● **Directions**
Look through the entries below for the string "thumbnail", and copy each line where it is found.

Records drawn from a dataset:
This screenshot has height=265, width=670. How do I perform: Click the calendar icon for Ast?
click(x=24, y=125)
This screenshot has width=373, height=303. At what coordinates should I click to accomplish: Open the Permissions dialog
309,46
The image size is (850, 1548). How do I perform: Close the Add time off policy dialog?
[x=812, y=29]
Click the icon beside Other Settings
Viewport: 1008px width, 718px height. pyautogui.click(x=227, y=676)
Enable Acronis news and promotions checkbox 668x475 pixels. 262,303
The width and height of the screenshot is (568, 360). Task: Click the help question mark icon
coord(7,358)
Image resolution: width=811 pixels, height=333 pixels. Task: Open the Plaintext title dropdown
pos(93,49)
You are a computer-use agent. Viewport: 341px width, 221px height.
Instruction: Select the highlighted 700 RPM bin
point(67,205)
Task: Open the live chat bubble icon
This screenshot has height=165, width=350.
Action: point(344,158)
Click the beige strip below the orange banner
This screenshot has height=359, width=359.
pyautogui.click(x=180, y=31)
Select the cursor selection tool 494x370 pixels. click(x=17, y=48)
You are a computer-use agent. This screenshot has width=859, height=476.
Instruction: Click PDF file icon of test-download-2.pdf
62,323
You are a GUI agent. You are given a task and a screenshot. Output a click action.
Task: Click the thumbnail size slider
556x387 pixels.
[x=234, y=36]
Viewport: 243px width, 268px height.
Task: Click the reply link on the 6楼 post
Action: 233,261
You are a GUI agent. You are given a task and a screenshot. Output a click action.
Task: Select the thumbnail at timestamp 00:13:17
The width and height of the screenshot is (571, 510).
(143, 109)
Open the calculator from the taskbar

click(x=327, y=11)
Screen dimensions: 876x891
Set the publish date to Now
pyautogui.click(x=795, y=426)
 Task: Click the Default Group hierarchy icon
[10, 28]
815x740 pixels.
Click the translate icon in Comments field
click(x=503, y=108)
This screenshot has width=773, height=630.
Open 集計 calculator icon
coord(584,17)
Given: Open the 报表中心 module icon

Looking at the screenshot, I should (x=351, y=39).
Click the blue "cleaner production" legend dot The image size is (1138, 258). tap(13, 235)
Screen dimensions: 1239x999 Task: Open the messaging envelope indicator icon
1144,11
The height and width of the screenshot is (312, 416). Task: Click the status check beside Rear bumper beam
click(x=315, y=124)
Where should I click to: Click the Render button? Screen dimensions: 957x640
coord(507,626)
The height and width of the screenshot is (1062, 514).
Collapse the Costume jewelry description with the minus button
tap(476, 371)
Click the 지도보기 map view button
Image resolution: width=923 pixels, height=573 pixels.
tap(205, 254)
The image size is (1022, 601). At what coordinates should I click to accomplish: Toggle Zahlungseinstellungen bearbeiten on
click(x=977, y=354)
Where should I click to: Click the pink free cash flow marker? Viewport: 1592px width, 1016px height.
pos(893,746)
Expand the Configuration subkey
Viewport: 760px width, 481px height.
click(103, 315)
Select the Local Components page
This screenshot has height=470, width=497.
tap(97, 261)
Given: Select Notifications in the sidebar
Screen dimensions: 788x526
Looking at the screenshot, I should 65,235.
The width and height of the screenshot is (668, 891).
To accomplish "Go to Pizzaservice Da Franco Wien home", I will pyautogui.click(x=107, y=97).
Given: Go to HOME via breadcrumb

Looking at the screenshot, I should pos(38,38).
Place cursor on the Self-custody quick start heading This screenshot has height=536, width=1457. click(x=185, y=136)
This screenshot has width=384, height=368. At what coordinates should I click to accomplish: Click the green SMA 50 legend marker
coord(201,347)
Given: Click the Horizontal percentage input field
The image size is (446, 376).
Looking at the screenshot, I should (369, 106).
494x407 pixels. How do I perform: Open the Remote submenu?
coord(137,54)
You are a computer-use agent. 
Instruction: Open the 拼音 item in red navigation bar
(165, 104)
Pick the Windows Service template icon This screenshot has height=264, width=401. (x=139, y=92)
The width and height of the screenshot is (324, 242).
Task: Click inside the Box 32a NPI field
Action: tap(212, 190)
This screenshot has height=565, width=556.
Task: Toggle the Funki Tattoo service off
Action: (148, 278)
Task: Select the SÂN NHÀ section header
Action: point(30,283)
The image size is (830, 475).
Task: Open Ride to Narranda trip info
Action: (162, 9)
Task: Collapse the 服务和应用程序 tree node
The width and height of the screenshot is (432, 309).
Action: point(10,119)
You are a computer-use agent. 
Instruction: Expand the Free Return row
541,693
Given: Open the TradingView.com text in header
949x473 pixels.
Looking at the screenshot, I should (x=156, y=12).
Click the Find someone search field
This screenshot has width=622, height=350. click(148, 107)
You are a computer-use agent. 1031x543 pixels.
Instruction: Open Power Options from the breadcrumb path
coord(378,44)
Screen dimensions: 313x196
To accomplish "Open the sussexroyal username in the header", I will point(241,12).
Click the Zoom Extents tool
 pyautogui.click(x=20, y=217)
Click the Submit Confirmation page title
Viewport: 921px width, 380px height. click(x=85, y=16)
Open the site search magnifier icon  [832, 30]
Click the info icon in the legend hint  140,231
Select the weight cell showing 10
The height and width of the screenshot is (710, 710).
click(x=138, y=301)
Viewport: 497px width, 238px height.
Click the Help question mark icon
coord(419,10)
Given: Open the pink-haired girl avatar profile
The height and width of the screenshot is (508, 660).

● **Exercise solution**
Task: Click the thumbnail size slider
Task: Select the thumbnail at timestamp 00:13:17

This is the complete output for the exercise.